Задание A: Перепишите отрывок текста о поиске школы для Антона от «Мы отправились в» до «выглядело примерно так.», заменив «директрисой» на «заведующей».
Задание B: Сколько раз за три недели Антон спускался к морю, согласно тексту о поиске школы для Антона?

Фрагмент документа:
——————————

Мы наняли репетитора по математике — девочку с фиолетовыми волосами из Тбилиси. В промежутках между летними поездками он посещал нейролингвиста в школе Лурия. Я продолжал думать, что этот приемный танец носит обрядовый характер — в конце концов школа создана для того, чтобы кормить и утверждать свою педагогическую правоту деньгами родителей.

Антон вернулся ко мне за неделю до начала учебного года совершенно развинченным. На так называемом отдыхе он вел непрерывные боевые действия с бабушкой. Три раза за три недели спустился к нежному августовскому морю. Засыпал с телефоном к утру, просыпаясь к полудню.

Когда я забирал Антона с «диагностики», в вежливом обмене формальными репликами с педагогами школы я различил шлейф общего раздражения. Что-то там происходило, что никак не было связано с предметом учебных испытаний. Какие-то межличностные трения. Я догадывался, в чем дело. Поэтому мне стоило больших усилий дослушать через пару дней лицемерный поток объяснений, почему Антона не зачисляют в школу. У него большие сложности с дробями и спряжением глаголов. Ага-ага. Видели мы это спряжение в его исполнении.

Мы отправились в другую школу, совсем камерную, тихую, как переулок, где она спряталась. Разговор с директрисой складывался хорошо. Я, разумеется, ничего от нее не прятал, не гримировал Антона. Она с пониманием кивала, пока Антон писал тест: в любом случае, это надо для понимания его учебной подготовки. Но, конечно, это не главное.

Что — главное, выяснилось через день после моего настойчивого напоминания. Она оказалась честнее и не стала прятаться за дроби: «Понимаете, он сломает работу в классе. С его приходом мы потеряем остальных. Это твердое мнение педагога, который был с ним во время теста».

Я очень хорошо представлял, о чем речь. Поэтому смиренно принял этот приговор. Технически, в этом не было никаких сомнений, это выглядело примерно так.

— А это нужно писать черной ручкой или нужна синяя?— Вот на этом листке можно писать?— Я могу пить мой напиток?— Но если нельзя, я могу его отнести папе.— Вот эту задачу решать или все, что здесь написано?— Это довольно много. Сколько у меня есть времени?— Я вот это зачеркнул и решил этот пример вот здесь. Вы видите?— Но вы же сказали, что можно написать и на этой стороне листка?— Вы сказали, что эту задачу делать необязательно.— Как я могу что-то сделать, если вы противоречите себе в каждом новом слове?

Достаточно, наверное? Вы все понимаете.

——————————

Выдержка из данных:
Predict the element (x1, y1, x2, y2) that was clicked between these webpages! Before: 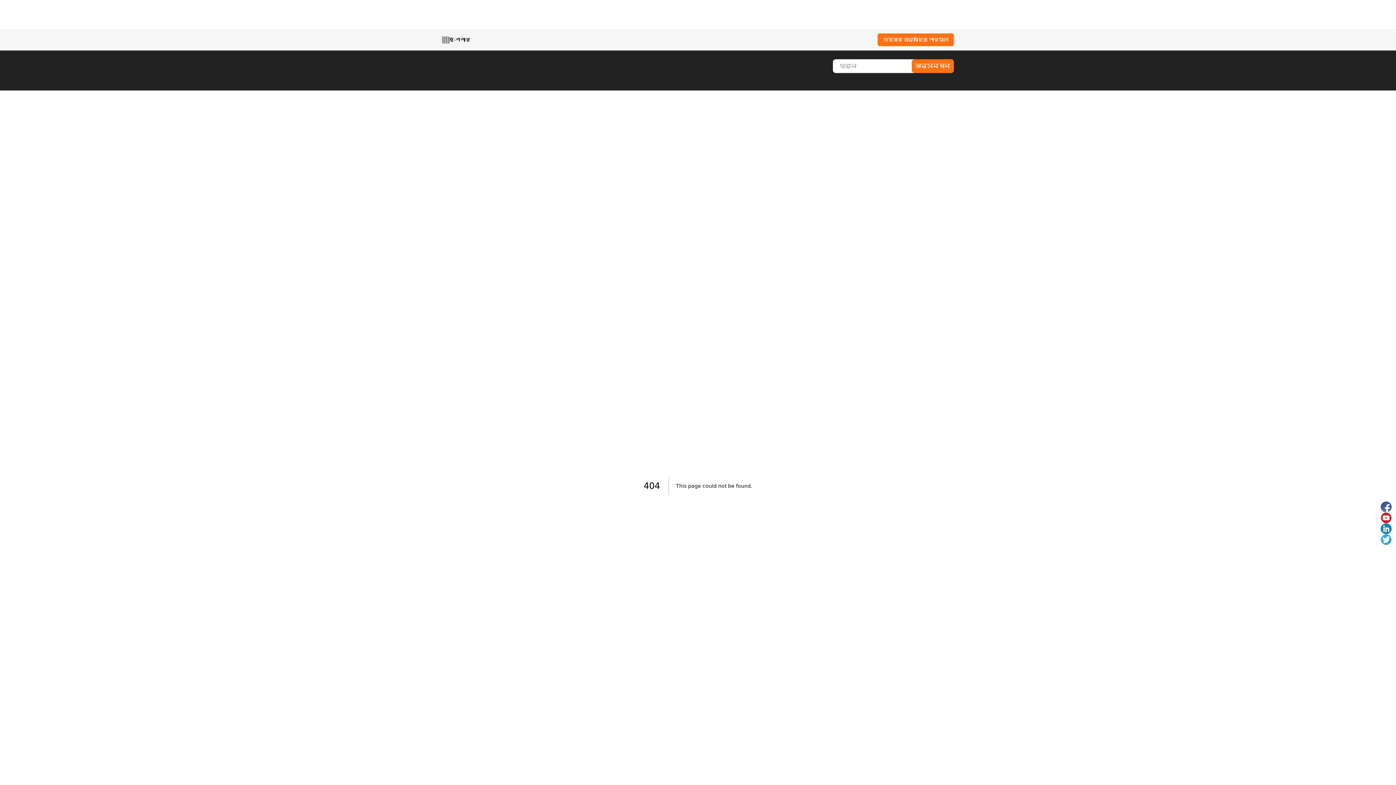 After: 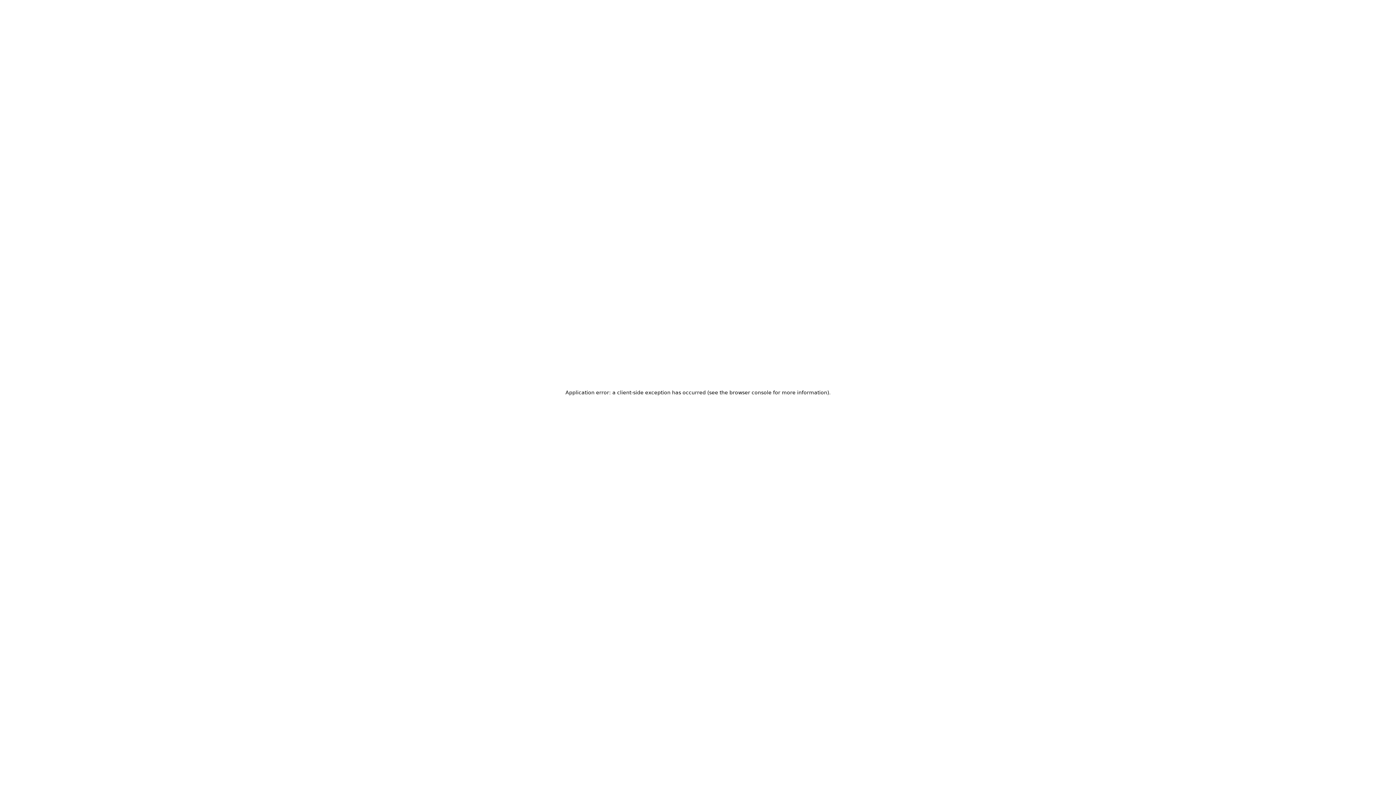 Action: bbox: (912, 59, 954, 73) label: অনুসন্ধান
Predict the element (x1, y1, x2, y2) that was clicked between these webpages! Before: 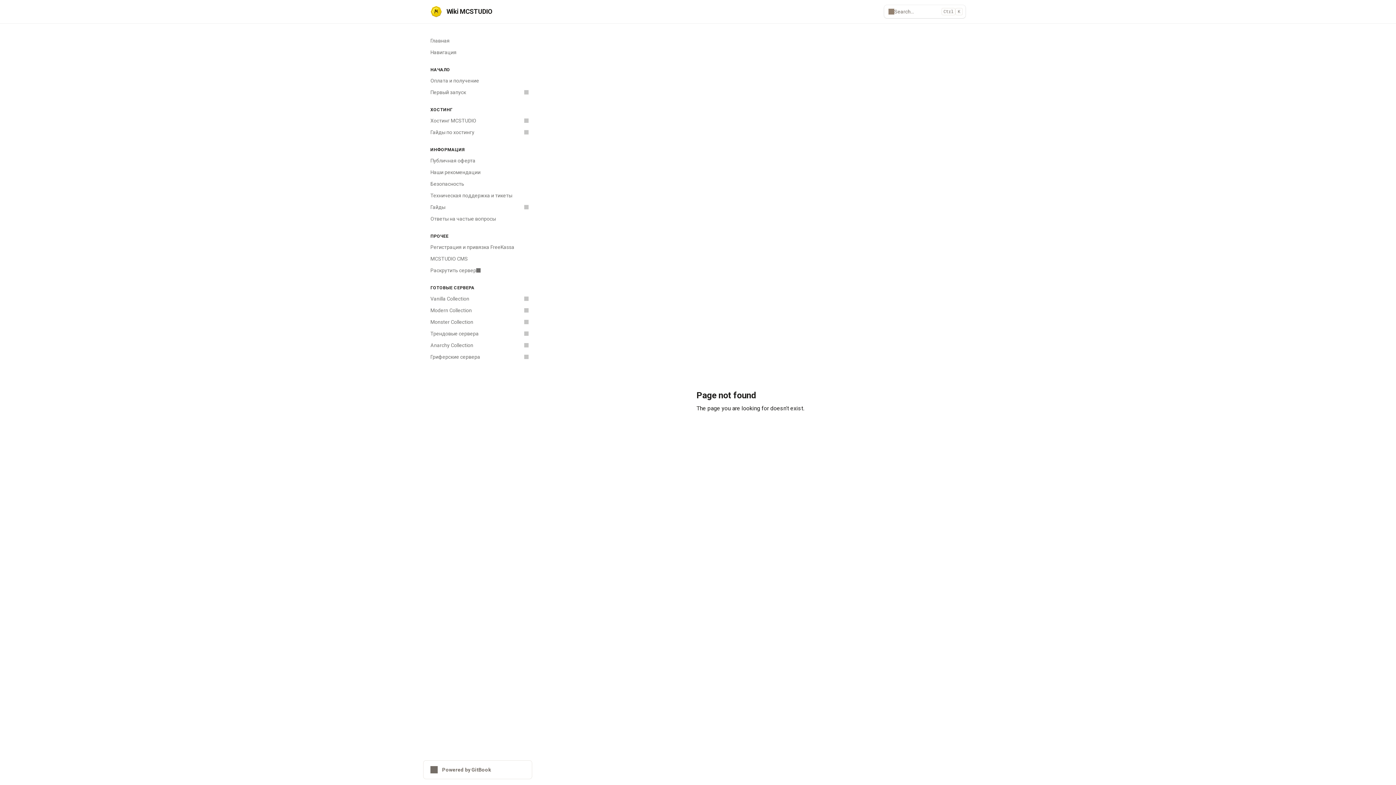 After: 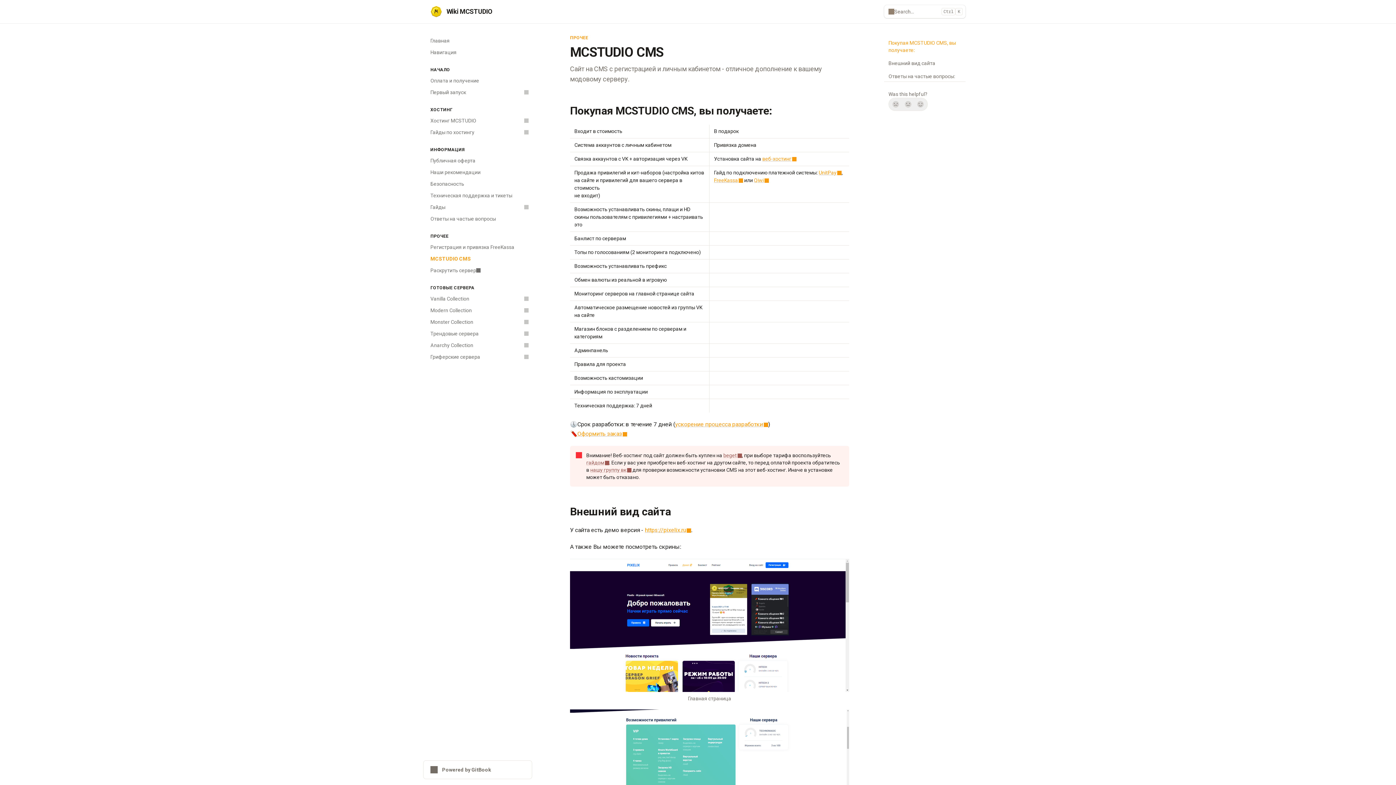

——————————

Итоговый ответ A:
Мы отправились в другую школу, совсем камерную, тихую, как переулок, где она спряталась. Разговор с заведующей складывался хорошо. Я, разумеется, ничего от нее не прятал, не гримировал Антона. Она с пониманием кивала, пока Антон писал тест: в любом случае, это надо для понимания его учебной подготовки. Но, конечно, это не главное.

Что — главное, выяснилось через день после моего настойчивого напоминания. Она оказалась честнее и не стала прятаться за дроби: «Понимаете, он сломает работу в классе. С его приходом мы потеряем остальных. Это твердое мнение педагога, который был с ним во время теста».

Я очень хорошо представлял, о чем речь. Поэтому смиренно принял этот приговор. Технически, в этом не было никаких сомнений, это выглядело примерно так.

Итоговый ответ B: Три раза.